[Start of Information shown]

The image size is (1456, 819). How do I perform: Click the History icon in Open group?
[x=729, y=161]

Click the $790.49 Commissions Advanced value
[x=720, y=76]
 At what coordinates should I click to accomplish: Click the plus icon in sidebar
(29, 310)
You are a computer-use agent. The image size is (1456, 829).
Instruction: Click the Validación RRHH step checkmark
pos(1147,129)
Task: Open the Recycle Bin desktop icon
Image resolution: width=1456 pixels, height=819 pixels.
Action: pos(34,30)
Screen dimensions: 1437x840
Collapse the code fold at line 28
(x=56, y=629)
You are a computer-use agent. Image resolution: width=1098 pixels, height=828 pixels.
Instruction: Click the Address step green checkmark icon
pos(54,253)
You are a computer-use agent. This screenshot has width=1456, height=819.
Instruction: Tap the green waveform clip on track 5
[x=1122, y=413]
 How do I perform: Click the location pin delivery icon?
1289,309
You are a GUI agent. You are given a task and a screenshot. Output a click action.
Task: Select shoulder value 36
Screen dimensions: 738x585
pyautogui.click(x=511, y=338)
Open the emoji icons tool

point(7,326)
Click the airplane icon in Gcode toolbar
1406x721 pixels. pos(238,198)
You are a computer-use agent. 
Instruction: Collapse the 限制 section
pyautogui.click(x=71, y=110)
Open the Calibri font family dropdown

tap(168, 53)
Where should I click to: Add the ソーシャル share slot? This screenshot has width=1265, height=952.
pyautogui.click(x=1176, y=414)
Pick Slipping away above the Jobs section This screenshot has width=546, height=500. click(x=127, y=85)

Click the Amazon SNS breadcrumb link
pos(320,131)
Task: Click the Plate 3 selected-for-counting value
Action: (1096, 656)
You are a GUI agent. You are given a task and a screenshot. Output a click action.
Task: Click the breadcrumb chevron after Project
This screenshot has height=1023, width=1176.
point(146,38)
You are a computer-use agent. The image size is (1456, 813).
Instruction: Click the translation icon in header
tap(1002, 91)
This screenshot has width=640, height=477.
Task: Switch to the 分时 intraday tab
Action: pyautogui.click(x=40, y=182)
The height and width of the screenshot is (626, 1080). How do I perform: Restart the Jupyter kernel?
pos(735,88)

[End of Information shown]

Edit the listing above so that every "computer-use agent" becomes "desktop automation agent", and leave everything else unchanged.

### Written reply
The image size is (1456, 819). How do I perform: Click the History icon in Open group?
[x=729, y=161]

Click the $790.49 Commissions Advanced value
[x=720, y=76]
 At what coordinates should I click to accomplish: Click the plus icon in sidebar
(29, 310)
You are a desktop automation agent. The image size is (1456, 829).
Instruction: Click the Validación RRHH step checkmark
pos(1147,129)
Task: Open the Recycle Bin desktop icon
Image resolution: width=1456 pixels, height=819 pixels.
Action: pos(34,30)
Screen dimensions: 1437x840
Collapse the code fold at line 28
(x=56, y=629)
You are a desktop automation agent. Image resolution: width=1098 pixels, height=828 pixels.
Instruction: Click the Address step green checkmark icon
pos(54,253)
You are a desktop automation agent. This screenshot has width=1456, height=819.
Instruction: Tap the green waveform clip on track 5
[x=1122, y=413]
 How do I perform: Click the location pin delivery icon?
1289,309
You are a GUI agent. You are given a task and a screenshot. Output a click action.
Task: Select shoulder value 36
Screen dimensions: 738x585
pyautogui.click(x=511, y=338)
Open the emoji icons tool

point(7,326)
Click the airplane icon in Gcode toolbar
1406x721 pixels. pos(238,198)
You are a desktop automation agent. 
Instruction: Collapse the 限制 section
pyautogui.click(x=71, y=110)
Open the Calibri font family dropdown

tap(168, 53)
Where should I click to: Add the ソーシャル share slot? This screenshot has width=1265, height=952.
pyautogui.click(x=1176, y=414)
Pick Slipping away above the Jobs section This screenshot has width=546, height=500. click(x=127, y=85)

Click the Amazon SNS breadcrumb link
pos(320,131)
Task: Click the Plate 3 selected-for-counting value
Action: (1096, 656)
You are a GUI agent. You are given a task and a screenshot. Output a click action.
Task: Click the breadcrumb chevron after Project
This screenshot has height=1023, width=1176.
point(146,38)
You are a desktop automation agent. The image size is (1456, 813).
Instruction: Click the translation icon in header
tap(1002, 91)
This screenshot has width=640, height=477.
Task: Switch to the 分时 intraday tab
Action: pyautogui.click(x=40, y=182)
The height and width of the screenshot is (626, 1080). How do I perform: Restart the Jupyter kernel?
pos(735,88)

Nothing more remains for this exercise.